● **To do**:
Look for the word "Delete" in the entries and copy every line where it shows up.
---- Data for this exercise
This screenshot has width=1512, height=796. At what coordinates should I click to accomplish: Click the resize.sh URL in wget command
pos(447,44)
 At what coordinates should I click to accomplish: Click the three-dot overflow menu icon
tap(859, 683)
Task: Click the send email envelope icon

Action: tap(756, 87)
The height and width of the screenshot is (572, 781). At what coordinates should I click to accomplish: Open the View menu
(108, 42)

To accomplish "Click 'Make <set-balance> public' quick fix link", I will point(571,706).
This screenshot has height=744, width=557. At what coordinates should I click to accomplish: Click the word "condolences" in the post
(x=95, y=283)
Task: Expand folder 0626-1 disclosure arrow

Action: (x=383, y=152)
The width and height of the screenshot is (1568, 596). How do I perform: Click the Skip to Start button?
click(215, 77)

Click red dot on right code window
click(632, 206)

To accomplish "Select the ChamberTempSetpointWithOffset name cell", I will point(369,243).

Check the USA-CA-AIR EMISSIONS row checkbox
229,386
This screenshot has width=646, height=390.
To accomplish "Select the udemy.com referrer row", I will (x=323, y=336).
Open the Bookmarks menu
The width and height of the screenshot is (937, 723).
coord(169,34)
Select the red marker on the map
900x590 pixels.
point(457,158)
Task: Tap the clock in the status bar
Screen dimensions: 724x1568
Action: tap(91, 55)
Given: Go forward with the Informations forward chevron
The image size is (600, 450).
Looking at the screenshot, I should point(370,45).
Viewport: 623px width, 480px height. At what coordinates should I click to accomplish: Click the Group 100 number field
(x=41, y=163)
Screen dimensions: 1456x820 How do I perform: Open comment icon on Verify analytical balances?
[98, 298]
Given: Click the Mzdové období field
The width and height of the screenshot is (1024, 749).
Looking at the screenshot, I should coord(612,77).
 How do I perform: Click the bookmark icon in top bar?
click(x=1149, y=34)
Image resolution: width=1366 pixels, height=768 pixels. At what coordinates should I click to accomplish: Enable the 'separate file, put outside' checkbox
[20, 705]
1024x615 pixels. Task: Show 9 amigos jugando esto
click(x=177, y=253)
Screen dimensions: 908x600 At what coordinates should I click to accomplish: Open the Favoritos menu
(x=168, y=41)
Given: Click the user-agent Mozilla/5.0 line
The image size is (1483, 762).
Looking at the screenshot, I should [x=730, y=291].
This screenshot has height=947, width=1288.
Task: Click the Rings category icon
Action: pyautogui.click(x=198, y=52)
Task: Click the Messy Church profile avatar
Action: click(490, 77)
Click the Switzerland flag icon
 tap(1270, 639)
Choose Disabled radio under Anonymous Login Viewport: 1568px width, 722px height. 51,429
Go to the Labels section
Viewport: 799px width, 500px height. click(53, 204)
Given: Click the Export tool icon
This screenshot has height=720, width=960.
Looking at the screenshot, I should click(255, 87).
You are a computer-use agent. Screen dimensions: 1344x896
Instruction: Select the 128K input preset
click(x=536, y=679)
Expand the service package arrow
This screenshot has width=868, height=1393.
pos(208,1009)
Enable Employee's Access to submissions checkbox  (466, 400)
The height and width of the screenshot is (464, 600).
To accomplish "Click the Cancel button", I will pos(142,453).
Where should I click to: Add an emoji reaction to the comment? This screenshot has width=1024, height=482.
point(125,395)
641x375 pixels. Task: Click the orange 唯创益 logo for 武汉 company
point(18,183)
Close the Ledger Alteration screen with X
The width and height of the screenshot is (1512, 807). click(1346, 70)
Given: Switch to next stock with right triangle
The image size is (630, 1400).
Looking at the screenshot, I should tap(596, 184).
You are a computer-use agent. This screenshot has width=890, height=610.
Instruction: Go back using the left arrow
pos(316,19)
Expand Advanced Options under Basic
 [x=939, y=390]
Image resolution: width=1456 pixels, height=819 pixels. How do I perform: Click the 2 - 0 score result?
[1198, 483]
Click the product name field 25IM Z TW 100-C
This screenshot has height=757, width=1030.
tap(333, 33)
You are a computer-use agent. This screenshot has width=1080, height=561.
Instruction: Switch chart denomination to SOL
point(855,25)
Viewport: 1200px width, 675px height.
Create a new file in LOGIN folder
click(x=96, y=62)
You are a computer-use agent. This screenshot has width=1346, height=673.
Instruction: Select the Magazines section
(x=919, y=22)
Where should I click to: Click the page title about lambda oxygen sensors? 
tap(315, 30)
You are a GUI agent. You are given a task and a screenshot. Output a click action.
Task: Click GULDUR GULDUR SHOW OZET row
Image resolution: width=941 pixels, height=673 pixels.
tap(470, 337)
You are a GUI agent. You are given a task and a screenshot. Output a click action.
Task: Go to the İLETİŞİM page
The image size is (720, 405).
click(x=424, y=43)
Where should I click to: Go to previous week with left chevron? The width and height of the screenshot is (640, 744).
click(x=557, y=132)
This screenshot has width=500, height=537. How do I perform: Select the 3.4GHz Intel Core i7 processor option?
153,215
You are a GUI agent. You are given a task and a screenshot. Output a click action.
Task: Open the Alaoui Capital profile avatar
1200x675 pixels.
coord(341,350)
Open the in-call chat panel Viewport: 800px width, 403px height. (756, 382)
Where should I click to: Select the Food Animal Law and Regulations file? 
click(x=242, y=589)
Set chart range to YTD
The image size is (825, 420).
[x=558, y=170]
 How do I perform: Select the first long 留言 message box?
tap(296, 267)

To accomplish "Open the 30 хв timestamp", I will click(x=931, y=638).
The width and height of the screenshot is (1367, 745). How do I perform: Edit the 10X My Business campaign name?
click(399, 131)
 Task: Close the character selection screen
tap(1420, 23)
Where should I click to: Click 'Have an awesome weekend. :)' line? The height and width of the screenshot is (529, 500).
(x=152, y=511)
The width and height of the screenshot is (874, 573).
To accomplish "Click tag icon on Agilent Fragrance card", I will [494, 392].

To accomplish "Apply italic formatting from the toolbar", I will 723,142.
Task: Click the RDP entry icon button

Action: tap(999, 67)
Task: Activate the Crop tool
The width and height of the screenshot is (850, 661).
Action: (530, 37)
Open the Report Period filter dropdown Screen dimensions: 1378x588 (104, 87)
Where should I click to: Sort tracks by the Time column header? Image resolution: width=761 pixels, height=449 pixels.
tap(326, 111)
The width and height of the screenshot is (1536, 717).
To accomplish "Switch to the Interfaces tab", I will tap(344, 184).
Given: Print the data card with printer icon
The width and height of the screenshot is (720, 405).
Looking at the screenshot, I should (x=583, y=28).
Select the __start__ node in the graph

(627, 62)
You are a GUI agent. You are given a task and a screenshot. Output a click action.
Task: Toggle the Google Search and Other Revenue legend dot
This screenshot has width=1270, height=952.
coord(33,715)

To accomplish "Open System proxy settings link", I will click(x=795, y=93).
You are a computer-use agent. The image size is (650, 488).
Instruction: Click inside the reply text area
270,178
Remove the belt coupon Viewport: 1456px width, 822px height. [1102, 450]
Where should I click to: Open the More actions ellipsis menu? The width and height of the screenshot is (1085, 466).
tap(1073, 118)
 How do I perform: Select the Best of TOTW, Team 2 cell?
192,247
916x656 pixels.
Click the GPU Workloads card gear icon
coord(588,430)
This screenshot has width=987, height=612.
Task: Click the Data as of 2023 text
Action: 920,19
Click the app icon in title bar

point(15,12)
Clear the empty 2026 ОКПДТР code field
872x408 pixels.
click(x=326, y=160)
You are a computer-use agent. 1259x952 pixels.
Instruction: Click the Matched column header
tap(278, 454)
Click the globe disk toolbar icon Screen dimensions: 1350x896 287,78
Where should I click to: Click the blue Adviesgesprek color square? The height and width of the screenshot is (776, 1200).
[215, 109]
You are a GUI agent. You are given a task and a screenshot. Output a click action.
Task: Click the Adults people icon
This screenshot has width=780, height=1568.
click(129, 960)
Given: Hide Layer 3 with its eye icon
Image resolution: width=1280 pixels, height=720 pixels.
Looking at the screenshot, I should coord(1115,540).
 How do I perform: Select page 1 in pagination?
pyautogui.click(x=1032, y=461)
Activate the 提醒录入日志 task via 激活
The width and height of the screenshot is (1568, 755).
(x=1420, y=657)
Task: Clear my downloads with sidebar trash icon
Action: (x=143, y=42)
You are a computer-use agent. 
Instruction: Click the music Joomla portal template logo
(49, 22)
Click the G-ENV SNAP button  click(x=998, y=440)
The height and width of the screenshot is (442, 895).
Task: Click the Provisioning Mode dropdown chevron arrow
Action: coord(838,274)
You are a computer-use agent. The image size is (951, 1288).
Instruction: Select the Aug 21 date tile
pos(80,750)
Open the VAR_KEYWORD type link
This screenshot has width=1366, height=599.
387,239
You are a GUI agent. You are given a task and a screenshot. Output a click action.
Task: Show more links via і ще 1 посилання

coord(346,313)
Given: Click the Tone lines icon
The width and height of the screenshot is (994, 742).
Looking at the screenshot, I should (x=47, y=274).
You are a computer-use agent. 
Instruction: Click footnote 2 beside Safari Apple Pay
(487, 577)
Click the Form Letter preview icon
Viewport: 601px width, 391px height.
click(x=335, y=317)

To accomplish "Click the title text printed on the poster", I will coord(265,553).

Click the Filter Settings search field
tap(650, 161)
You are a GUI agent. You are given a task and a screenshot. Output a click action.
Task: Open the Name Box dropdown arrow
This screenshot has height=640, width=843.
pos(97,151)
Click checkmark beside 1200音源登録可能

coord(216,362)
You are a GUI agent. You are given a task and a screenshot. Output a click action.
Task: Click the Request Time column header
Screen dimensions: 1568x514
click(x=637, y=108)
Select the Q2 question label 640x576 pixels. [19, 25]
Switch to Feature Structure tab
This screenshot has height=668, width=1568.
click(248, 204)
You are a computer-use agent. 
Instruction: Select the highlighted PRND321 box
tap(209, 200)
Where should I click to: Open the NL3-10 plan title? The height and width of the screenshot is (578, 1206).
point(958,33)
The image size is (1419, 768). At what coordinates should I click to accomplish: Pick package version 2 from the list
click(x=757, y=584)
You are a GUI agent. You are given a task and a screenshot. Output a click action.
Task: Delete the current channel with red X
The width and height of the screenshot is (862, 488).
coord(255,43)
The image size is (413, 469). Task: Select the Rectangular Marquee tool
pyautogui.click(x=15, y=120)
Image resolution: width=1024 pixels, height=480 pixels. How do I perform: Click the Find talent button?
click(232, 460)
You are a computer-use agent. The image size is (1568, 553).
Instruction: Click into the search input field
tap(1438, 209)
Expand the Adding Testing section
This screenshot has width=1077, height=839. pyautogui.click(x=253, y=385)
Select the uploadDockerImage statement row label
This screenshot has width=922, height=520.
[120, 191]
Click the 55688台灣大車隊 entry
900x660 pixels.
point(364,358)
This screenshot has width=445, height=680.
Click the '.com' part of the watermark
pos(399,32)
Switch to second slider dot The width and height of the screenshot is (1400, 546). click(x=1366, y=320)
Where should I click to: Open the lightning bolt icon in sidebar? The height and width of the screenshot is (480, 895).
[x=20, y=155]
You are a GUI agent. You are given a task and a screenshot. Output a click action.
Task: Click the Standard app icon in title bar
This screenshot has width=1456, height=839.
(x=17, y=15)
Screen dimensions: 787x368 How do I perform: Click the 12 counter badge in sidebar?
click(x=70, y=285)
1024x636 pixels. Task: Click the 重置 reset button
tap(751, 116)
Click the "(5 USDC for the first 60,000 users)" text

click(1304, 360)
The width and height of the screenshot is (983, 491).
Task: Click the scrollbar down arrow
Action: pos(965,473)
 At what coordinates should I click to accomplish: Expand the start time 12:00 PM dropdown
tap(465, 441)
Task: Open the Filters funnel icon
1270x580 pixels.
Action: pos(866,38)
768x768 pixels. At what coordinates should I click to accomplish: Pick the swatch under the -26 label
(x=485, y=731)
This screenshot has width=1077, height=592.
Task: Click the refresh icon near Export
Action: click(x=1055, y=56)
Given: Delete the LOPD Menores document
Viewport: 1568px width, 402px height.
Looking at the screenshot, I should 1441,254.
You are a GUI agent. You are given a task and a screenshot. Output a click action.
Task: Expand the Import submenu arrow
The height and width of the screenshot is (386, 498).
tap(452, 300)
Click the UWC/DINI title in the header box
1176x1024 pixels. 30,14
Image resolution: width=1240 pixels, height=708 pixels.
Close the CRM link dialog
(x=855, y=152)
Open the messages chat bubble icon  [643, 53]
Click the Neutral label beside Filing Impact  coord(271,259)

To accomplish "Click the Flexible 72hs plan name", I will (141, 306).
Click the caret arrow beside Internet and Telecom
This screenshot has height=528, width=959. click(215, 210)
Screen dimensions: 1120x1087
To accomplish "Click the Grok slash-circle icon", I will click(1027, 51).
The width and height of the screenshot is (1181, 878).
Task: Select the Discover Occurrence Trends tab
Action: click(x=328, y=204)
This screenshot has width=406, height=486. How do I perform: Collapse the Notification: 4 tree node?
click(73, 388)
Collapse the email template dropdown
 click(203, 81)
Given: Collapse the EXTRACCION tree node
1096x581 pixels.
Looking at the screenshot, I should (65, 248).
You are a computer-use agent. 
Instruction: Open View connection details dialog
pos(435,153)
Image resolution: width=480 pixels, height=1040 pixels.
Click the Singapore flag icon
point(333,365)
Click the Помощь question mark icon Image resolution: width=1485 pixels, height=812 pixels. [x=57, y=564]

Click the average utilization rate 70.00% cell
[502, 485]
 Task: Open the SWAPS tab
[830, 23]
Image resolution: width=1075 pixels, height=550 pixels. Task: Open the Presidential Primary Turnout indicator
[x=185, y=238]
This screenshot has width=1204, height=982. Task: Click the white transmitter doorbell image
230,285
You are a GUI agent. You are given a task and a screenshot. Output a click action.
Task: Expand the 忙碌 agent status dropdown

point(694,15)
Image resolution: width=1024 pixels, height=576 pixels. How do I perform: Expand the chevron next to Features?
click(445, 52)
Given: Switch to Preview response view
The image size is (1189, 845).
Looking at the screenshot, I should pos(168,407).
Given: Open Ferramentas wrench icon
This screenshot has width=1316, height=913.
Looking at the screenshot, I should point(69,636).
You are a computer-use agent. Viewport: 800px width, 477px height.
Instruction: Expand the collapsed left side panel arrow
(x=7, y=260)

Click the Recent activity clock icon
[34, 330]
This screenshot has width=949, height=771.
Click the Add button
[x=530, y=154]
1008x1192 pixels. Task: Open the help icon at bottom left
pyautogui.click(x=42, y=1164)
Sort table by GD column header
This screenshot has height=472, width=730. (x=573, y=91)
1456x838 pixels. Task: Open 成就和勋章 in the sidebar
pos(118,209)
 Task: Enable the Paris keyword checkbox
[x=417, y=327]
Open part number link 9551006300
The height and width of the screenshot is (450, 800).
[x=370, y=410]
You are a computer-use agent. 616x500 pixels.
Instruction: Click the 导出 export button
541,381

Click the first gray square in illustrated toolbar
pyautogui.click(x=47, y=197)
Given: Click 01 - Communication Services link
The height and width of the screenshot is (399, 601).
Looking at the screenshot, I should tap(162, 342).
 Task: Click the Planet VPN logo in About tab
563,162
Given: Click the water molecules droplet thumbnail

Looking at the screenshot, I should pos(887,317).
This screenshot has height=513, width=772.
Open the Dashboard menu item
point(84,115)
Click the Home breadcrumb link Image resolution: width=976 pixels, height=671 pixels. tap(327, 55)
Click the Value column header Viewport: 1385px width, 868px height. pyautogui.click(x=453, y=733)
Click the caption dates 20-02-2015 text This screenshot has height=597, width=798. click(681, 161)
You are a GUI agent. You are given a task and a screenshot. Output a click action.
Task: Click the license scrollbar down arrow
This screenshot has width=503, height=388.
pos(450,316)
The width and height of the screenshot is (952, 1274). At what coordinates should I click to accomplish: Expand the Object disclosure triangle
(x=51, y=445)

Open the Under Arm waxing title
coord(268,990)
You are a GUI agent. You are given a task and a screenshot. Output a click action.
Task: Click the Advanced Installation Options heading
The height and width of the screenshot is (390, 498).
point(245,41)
--------
● **Answer space**:
Task: Delete the current channel with red X
Given: Delete the LOPD Menores document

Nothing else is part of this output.